After he struck out third baseman Scott Rolen to end the seventh, home-plate umpire Dan Bellino told Macha he thought it was a quick pitch, though he didn't make the call.
"He said the hitter wasn't looking," Macha said. "Go back and look at the tape, the hitter was looking. But sometimes what happens is the umpire gets caught off guard."
In the eighth, McClendon continued to work with a shorter, quicker delivery after two strikes, and he struck out the side doing so.
The last of McClendon's four strikeout victims was catcher Ramon Hernandez, who was noticeably upset afterward, pleading his case with Bellino.
"I don't think in McClendon's situation that it should even be in the conversation," Macha said. "He takes a step back, he does his drop step, and then after he gets to his balance point, either he's slow or he goes fast. There should not even be a question for that."
McClendon's manner of pitching in such situations is acceptable, so long as no runners are on base. With the bases empty, the requirement of coming set before pitching is not in play.
As far as Macha is concerned, pitching quickly is no different than switching up between a fastball and an offspeed pitch. It's all designed to do the same thing to the hitter.

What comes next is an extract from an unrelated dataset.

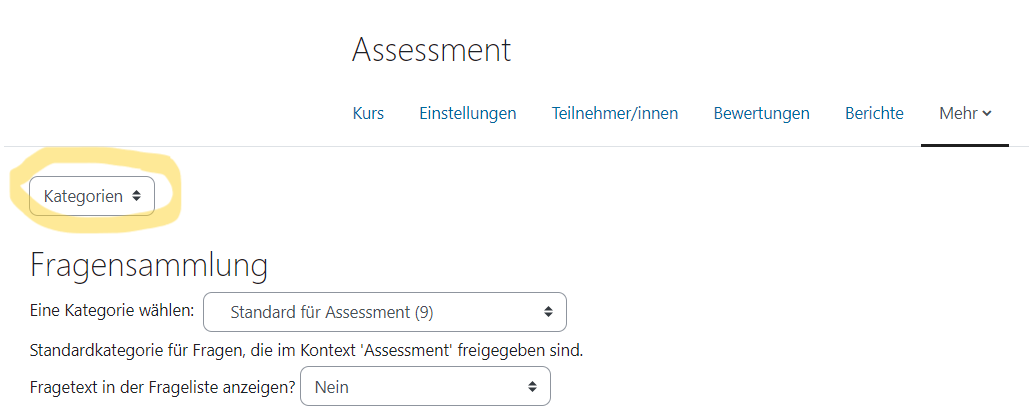Image resolution: width=1029 pixels, height=412 pixels.
Task: Click the up-down arrows icon in Kategorien selector
Action: point(136,196)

"The idea of pitching is to disrupt the hitter's timing," Macha said. "You do that by throwing changeups and fastballs and all that stuff. This is just a little variation of it, and I see absolutely nothing wrong with it."
Another National League Central pitcher, Cardinals starter Jake Westbrook, pitches with a similar style to McClendon's. When facing him, Brewers hitters made a concerted effort to call timeout to prevent any potential quick pitch.
So who's at fault in the quick pitch issue?
"Is it on the hitter? He's in the box," Macha said. "If he knows the pitcher is going to do that, it's up to him to call time."